Andrea por su parte me había mojado la oreja como de costumbre, sacando casi el doble de pirañas y no la podía pedir más, era demasiado llevar a tu mujer en luna de miel a un lugar tan bello y terrorífico a la vez. Aunque bien entrenada en duras sesiones de pesca en la península Ibérica a bajo cero capturando carpas y muchas palizas de spinning por pantanos extremeños, los mosquitos tamaño helicóptero y los ruidos de los monos gigantes como los llaman allí, fueron quizás demasiado, cabreándose un poco cuando finalmente de noche decidí agarrar un yacaré con las manos para hacerme una foto, algo que fue imprudente pero sabía que seguramente tendría una única oportunidad en toda mi vida.

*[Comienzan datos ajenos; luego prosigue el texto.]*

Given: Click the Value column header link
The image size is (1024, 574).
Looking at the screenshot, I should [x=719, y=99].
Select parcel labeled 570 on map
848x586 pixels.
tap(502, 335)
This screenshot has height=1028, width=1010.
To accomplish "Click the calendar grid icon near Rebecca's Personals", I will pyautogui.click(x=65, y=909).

Llegado el atardecer y ya casi sin luz, los mosquitos eran insoportables, cubriendo nuestros brazos y rostro sin importarles los repelentes. Decidimos retirarnos y dejar la pesca para el día siguiente, habíamos tenido doce horas de viaje, nueve de pesca intensiva y teníamos que salir de pesca a las cinco de la mañana. Navegamos tres horas más río arriba y de noche, nos informaron de que el barco grande con camarotes en el que dormiríamos, estaba amarrado en brasil, así que pasaríamos la noche de ilegales en brasil, durmiendo en un barco, todo cojonudo, menuda aventura.

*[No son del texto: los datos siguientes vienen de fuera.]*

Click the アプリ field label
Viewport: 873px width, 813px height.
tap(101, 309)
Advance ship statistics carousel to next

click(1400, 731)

De camino al barco hicimos una parada técnica, los focos de la lancha se reflejaron en dos ojos brillantes en la orilla. Después de insistir al guía, nos acercamos a intentar fotografiar al yacaré sin saber el tamaño, yo ya estaba en la pomada, así que todo me daba igual. Se trataba de un pequeño yacaré de un metro, lo agarramos y me fotografié con él previo cabreo de mi mujer, pues mis manos corrían peligro, pero dudo que más que con las pirañas de 1,5kg, así que me hice la foto y lo devolví a las aguas mientras Andrea enfocaba con la linterna los ojos de la madre, que se encontraba flotando a tan solo veinte metros y tendría no menos de dos metros.
Terminamos aquella jornada en el barco, cenando yacaré que nos prepararon los lugareños de uno que habían cazado dos días antes, era todo un manjar sin hacerle competencia al surubí y manguruyú en taquitos que nos sirvieron junto a una sopa de piraña.
Nos quedaban cinco horas de sueño para salir nuevamente de pesca y al día siguiente nos prometían mejores zonas y mejores peces, así que nos acostamos para estar listos para otro gran día de pesca.